Klein used the hepatitis C drugs as an example. The Institute for Clinical and Economic Review has said that these drugs are a bargain and a great value for most health systems priced at $40,000 a year, but that comes out to a $5000 OOP cost for patients under Medicare Part D. PAN Foundation has found that 4 in 10 patients they help are skipping or cutting doses before they get a grant and for those with incomes under $25,000, half are skipping or cutting doses. In comparison, more than 90% of patients who get a grant from PAN Foundation are adherent to their medications.
This data, according to Klein has shown that OOP costs are more directly important to patients than the over price of a drug.
“Drug prices are clearly important, but from our perspective as a safety net provider, we are faced, day to day, with patients calling us who can’t afford to start their treatment or to stay on their treatment,” Klein said.
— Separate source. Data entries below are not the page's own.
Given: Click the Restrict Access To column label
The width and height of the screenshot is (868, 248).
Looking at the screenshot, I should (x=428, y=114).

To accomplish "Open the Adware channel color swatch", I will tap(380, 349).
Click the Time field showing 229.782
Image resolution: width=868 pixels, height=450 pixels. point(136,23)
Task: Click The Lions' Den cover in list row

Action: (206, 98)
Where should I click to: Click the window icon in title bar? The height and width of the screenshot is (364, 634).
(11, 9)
Okon highlighted that in cancer there is a growing disparity between the list price of the drug and the real net price of the drug. He explained that with middlemen, such as pharmacy benefit managers (PBMs), the rebates may get passed along to employers or the health plan, but “I don’t care because they don’t get passed onto the patient,” he said.
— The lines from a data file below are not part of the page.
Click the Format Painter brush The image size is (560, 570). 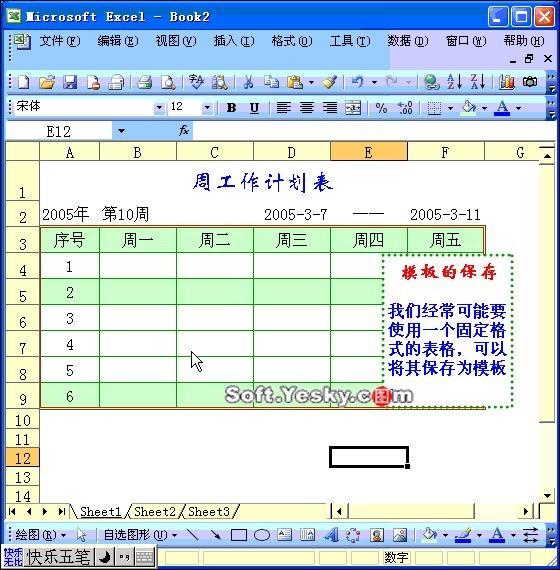pyautogui.click(x=330, y=82)
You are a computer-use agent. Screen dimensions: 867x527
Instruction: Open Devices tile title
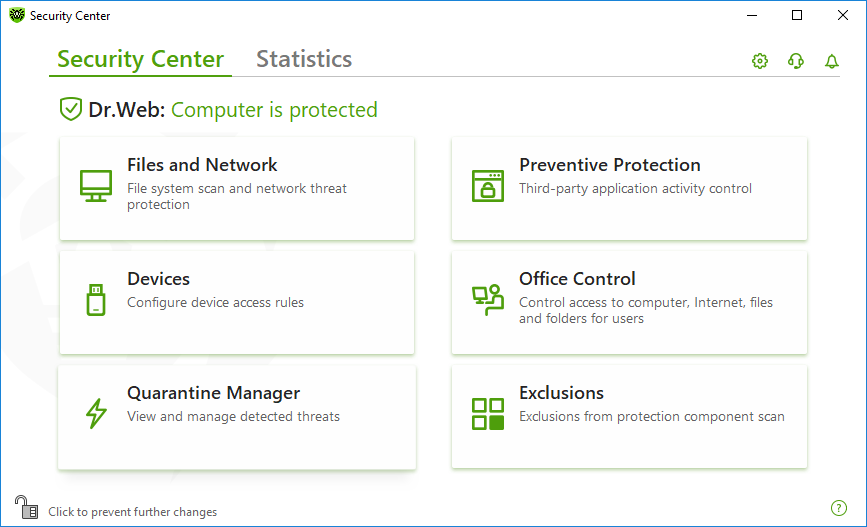[159, 279]
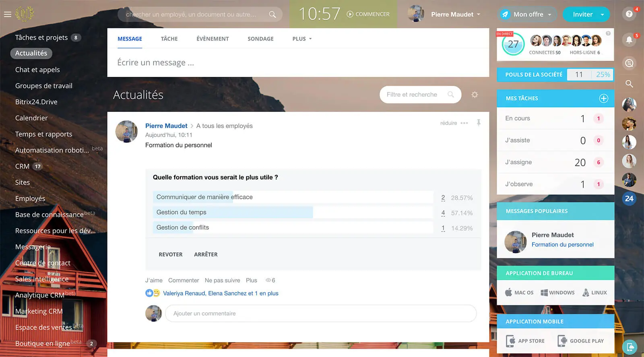Click the feed settings gear icon
This screenshot has width=644, height=357.
(475, 95)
Attention to PBMs and rebates has increased recently. HHS has proposed to end drug rebates in Medicare Part D and in Medicaid managed care plans, and the Senate Committee on Finance is following up its hearing on drug prices with 7 executives from pharmaceutical companies with a hearing with the top PBMs.
Okon predicted that a lot of the focus during the hearing will be on what happens to these rebates and to patients who cannot afford their medication.
The cancer space, he added, has a good indication of what is high value and what is not, but the challenge remains about how to finance that value. If there is a $1000 drug and there is a $10,000 drug, the cost to the patient is going to be more for 1 product over the other.
“It doesn’t mean that price is everything…,” Okon said. “It means, it’s affordability, and it means…it’s cost to patient.
Not only is PAN Foundation getting more calls from patients who cannot afford their treatment, but providers are spending more time finding companies who can provide financial assistance, he added.
“Patients are struggling more to pay for their products,” Okon said. “So, the realism of this is that providers have to do more to help the patients. Patients are lost more.”
Klein thinks that in the near future, there will be a cap on Medicare Part D, which would help a large number of beneficiaries. He’s also hopeful that PBM rebates get replaced with a point-of-sale discount that actually lowers the cost for patients in a meaningful way.
Okon is a little more skeptical that anything can be done in the near term, and he especially does not think anything will get done until after 2020 and it will depend on who is in the White House and what control of Congress looks like. But there is one area where he is more hopeful. Employers, he said, are getting fed up with the system and the status quo and he is liking some of the innovation he is seeing from employers.
“I’m hoping they drive [change] and they basically drive the Congress as opposed to Congress driving the other side,” Okon said.